====== Records provided ======

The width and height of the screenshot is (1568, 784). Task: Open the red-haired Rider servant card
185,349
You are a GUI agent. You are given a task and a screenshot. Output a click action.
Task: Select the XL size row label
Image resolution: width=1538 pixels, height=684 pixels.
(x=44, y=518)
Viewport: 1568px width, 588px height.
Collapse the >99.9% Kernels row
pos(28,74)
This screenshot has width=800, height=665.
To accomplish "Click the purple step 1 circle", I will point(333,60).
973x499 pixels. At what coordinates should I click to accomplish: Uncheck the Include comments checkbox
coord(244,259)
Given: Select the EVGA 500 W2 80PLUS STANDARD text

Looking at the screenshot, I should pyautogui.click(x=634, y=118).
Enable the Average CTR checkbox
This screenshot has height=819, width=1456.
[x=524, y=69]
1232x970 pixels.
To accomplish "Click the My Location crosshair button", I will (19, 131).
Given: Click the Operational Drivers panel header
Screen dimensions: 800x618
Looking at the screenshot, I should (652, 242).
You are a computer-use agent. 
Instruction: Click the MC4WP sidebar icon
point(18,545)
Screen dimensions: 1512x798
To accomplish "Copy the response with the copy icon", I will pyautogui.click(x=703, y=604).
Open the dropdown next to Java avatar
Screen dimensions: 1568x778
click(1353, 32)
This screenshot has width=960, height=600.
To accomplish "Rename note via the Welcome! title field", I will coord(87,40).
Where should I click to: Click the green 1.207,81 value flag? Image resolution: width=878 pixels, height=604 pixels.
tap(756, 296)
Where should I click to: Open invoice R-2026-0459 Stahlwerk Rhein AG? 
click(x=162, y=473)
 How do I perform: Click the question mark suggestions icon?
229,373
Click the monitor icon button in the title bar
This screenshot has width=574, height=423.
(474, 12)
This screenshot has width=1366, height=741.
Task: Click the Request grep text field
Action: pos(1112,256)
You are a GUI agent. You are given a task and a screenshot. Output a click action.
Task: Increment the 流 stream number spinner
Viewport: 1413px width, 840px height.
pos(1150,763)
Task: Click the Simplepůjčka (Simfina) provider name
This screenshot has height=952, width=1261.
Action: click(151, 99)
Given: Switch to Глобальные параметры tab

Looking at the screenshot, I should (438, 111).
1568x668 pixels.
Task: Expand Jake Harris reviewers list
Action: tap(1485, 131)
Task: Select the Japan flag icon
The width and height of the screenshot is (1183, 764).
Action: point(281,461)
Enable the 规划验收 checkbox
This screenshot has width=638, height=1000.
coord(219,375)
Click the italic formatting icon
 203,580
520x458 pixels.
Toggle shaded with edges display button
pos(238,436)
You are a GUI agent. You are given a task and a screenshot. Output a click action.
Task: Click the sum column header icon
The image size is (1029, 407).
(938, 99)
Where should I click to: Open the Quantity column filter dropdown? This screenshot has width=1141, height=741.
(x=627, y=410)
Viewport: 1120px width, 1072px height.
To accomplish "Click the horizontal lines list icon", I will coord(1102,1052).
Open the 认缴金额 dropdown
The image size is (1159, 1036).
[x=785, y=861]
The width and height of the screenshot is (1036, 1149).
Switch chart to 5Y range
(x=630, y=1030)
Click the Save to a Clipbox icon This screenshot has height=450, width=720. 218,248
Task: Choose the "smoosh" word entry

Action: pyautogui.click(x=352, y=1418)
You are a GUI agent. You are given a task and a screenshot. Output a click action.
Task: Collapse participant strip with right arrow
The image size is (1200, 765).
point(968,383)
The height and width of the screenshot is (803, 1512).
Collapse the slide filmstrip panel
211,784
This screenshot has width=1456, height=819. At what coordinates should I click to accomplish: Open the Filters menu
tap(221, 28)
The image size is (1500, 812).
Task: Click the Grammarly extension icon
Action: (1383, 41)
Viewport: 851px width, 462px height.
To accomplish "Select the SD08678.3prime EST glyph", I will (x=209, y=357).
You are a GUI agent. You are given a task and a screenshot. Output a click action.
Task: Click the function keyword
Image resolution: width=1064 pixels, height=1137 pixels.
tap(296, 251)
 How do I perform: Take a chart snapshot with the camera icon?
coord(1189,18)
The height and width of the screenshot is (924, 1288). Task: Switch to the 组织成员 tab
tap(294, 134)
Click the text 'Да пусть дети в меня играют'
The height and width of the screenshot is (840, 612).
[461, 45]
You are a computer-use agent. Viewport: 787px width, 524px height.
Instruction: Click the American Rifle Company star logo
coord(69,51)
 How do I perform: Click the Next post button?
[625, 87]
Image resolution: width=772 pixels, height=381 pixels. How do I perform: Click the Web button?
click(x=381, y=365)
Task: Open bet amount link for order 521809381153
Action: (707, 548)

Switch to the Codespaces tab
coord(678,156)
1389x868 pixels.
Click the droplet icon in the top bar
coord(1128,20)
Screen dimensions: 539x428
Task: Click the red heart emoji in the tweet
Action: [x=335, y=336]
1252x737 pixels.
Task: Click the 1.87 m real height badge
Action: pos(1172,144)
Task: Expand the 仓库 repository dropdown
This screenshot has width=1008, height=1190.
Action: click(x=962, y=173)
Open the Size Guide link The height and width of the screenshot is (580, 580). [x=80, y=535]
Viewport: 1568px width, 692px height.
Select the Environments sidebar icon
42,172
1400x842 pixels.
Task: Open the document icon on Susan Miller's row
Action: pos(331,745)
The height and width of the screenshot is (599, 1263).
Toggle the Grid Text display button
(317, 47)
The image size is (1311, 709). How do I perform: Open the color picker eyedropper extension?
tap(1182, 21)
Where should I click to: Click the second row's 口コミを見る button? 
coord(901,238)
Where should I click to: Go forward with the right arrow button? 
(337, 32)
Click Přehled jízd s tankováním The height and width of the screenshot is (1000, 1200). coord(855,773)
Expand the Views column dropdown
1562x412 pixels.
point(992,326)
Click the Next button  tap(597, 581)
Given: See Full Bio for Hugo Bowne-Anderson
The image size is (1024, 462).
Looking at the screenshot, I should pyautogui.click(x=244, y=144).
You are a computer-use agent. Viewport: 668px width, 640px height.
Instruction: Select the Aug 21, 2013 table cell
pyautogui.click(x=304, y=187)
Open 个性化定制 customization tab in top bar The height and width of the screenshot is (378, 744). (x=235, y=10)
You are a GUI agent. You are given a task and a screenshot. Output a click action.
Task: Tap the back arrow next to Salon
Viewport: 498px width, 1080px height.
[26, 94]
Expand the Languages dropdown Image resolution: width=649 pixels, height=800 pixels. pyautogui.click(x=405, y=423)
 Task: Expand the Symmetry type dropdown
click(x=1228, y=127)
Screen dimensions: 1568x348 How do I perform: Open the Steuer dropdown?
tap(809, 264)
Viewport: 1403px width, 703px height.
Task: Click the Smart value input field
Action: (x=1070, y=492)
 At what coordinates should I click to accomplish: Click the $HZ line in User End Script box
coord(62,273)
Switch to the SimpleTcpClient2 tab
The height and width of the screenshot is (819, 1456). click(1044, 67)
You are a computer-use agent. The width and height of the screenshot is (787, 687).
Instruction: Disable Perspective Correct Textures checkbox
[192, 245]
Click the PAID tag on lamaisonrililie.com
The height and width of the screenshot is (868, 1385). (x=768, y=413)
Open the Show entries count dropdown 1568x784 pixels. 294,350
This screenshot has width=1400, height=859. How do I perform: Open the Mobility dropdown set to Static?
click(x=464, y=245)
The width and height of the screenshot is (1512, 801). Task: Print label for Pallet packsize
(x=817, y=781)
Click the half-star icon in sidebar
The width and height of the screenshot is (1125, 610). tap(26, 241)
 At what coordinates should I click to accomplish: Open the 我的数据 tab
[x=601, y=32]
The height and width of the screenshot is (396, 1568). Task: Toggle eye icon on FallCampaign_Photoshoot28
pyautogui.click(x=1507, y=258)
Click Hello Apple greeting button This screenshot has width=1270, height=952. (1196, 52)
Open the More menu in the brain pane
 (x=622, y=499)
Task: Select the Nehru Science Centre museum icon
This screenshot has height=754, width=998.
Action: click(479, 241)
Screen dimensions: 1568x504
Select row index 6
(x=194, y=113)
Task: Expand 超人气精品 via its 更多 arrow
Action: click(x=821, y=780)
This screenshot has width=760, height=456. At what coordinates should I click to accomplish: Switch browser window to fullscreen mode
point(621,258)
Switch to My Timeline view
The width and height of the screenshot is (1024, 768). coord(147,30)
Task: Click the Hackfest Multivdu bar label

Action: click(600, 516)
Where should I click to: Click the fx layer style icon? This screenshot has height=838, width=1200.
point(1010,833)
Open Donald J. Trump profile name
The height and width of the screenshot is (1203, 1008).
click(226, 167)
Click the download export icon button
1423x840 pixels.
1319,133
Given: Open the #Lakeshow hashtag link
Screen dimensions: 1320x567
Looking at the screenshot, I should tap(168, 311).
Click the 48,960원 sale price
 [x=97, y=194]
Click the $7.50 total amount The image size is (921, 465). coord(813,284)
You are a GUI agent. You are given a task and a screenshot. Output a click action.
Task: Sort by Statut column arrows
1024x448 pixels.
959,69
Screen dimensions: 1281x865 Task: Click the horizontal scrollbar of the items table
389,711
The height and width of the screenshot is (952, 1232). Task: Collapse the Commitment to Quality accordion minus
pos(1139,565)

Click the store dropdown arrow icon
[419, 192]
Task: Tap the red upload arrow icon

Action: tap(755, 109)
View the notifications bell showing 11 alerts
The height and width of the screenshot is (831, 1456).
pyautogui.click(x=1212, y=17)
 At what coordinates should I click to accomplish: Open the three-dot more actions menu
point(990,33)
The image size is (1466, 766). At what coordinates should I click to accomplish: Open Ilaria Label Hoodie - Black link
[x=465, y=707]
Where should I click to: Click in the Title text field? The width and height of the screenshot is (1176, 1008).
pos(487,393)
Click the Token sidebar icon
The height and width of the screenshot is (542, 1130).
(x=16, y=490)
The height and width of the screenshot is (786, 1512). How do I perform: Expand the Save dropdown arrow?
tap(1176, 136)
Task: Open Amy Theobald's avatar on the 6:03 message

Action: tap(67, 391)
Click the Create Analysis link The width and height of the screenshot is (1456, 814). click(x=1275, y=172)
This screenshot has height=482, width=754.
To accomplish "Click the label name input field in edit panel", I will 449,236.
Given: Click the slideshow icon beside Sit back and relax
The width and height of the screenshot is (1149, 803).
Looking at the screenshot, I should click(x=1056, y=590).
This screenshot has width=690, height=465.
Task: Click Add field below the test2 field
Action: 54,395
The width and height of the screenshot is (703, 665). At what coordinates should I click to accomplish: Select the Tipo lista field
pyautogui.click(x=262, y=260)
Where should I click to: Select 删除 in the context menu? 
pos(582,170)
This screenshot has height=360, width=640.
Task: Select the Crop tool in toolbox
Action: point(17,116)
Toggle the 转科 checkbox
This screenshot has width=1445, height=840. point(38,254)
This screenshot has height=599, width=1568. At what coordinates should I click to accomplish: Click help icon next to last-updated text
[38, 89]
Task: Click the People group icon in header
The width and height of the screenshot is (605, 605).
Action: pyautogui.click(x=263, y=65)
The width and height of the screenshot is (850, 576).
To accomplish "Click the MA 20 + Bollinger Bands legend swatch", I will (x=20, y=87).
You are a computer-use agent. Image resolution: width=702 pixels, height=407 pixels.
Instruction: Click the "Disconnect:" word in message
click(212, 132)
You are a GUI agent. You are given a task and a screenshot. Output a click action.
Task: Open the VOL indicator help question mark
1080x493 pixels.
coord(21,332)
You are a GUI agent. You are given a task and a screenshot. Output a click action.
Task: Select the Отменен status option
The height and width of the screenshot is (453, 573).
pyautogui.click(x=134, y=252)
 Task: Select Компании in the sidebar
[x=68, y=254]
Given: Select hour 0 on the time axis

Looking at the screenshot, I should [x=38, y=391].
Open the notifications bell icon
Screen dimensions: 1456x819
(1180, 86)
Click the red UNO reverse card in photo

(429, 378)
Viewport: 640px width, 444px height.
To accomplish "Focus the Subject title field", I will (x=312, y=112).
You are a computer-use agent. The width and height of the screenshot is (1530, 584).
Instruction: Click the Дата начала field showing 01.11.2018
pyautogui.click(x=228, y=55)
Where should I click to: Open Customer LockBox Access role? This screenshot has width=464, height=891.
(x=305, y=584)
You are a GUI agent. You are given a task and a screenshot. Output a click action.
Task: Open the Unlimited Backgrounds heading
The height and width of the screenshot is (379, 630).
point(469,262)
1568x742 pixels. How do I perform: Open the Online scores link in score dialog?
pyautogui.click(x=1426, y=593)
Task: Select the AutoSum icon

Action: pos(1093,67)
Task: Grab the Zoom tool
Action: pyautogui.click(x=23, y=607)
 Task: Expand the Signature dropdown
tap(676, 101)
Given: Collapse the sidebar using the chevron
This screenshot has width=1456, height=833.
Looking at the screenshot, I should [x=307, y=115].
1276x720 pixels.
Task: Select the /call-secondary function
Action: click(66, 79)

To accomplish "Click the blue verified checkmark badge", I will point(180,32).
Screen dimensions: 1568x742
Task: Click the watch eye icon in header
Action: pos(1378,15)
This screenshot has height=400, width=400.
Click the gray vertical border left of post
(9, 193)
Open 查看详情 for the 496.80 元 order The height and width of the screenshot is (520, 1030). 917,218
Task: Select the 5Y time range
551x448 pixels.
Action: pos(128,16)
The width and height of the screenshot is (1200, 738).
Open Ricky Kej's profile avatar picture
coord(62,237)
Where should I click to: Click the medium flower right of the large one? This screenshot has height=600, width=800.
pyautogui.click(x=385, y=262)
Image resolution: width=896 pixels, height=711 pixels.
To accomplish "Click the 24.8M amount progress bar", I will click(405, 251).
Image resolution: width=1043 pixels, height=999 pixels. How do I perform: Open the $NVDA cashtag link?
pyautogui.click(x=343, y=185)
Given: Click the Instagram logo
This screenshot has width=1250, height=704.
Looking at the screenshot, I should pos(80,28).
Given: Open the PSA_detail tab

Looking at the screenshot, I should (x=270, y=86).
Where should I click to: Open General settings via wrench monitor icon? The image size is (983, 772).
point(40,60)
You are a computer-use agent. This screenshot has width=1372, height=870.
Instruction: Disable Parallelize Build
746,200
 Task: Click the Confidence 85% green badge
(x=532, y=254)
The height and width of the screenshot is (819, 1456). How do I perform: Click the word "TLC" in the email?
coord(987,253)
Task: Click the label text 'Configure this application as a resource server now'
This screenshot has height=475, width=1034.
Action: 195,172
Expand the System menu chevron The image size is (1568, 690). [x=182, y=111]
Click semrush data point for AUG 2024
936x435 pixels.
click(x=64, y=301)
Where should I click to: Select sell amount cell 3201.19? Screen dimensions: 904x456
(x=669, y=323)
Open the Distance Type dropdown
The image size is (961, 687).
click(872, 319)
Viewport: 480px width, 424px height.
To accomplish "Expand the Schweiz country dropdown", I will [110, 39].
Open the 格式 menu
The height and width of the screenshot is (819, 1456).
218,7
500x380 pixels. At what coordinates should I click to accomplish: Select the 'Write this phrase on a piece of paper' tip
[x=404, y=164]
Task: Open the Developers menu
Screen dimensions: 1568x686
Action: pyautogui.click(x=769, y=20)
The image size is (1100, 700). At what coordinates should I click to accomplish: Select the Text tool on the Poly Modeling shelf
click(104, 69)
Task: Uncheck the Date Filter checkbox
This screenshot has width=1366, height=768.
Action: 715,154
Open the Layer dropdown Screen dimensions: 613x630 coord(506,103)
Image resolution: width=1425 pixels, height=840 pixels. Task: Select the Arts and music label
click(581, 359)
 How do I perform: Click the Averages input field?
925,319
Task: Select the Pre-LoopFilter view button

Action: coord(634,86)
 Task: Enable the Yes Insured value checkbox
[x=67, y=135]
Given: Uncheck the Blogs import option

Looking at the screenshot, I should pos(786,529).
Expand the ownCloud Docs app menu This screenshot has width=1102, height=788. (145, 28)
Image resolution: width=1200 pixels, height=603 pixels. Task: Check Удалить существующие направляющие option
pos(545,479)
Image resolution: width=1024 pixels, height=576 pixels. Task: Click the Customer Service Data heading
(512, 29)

======

▸ Instruction: Recast everything from the line containing "Click the italic formatting icon" down to the line containing "Action: (1383, 41)" as a JSON list of strings, one string per line, leaving out blank lines.

▸ Written solution:
[
  "Click the italic formatting icon",
  " 203,580",
  "520x458 pixels.",
  "Toggle shaded with edges display button",
  "pos(238,436)",
  "You are a GUI agent. You are given a task and a screenshot. Output a click action.",
  "Task: Click the sum column header icon",
  "The image size is (1029, 407).",
  "(938, 99)",
  "Where should I click to: Open the Quantity column filter dropdown? This screenshot has width=1141, height=741.",
  "(x=627, y=410)",
  "Viewport: 1120px width, 1072px height.",
  "To accomplish \"Click the horizontal lines list icon\", I will coord(1102,1052).",
  "Open the 认缴金额 dropdown",
  "The image size is (1159, 1036).",
  "[x=785, y=861]",
  "The width and height of the screenshot is (1036, 1149).",
  "Switch chart to 5Y range",
  "(x=630, y=1030)",
  "Click the Save to a Clipbox icon This screenshot has height=450, width=720. 218,248",
  "Task: Choose the \"smoosh\" word entry",
  "Action: pyautogui.click(x=352, y=1418)",
  "You are a GUI agent. You are given a task and a screenshot. Output a click action.",
  "Task: Collapse participant strip with right arrow",
  "The image size is (1200, 765).",
  "point(968,383)",
  "The height and width of the screenshot is (803, 1512).",
  "Collapse the slide filmstrip panel",
  "211,784",
  "This screenshot has width=1456, height=819. At what coordinates should I click to accomplish: Open the Filters menu",
  "tap(221, 28)",
  "The image size is (1500, 812).",
  "Task: Click the Grammarly extension icon",
  "Action: (1383, 41)"
]